Over the last few years, I’ve developed a condition I dubbed image poisoning. When you’re constantly inundated with imagery that ranges from transcendent to profane (on Twitter, Black Narcissus screenshots clash against deep fried memes), it becomes much more difficult for anything in particular to stand out. In this impossible environment, Shannon Cartier Lucy’s paintings (goldfish swimming over open flames, a little girl brandishing huge utensils) are unforgettable. The women she paints in domestic purgatory are often contorting themselves into odd shapes or flirting with imminent danger, but there’s immense wit coupled with the stress. 

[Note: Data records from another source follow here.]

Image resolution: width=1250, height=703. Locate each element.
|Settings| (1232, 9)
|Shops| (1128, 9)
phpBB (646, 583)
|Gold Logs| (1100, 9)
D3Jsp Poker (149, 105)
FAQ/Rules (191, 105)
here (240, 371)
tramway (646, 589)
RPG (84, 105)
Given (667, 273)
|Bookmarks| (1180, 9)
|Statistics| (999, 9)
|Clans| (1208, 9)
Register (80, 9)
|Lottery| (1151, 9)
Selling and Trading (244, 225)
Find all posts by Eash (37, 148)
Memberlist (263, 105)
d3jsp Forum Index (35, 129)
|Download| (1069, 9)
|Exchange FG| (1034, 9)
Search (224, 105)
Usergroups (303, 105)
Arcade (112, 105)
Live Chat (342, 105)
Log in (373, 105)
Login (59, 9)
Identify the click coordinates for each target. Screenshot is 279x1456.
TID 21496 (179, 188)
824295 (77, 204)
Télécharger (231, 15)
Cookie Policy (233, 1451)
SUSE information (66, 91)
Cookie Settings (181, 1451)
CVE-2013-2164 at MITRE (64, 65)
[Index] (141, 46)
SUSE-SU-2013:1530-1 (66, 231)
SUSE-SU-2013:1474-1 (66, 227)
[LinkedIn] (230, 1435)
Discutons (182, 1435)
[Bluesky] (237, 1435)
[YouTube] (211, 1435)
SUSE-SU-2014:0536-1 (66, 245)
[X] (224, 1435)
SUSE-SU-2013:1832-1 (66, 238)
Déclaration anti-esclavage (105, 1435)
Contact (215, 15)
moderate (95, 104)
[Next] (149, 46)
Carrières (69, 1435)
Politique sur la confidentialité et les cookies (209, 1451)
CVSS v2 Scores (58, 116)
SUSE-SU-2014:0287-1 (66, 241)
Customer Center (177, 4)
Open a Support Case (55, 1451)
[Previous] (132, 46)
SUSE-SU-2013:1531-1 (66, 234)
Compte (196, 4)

FIERMAN — Wilder Alison: “A Ripe Blackberry Murmurs to the Wall,” October 30 – December 18

This show revolves around the artist’s “slit subject” paintings: creations constructed by linking together individually dyed strips of wool fabric. Here, according to the gallery, Alison is directly referencing Monique Wittig’s 1973 novel The Lesbian Body, wherin its characters “literally invade each other’s bodies as an act of love.” The results are lovely, spliced paintings that act as commentaries on disjointed subjectivity, and Wilson has also made clay ceramics for the first time for the show as well.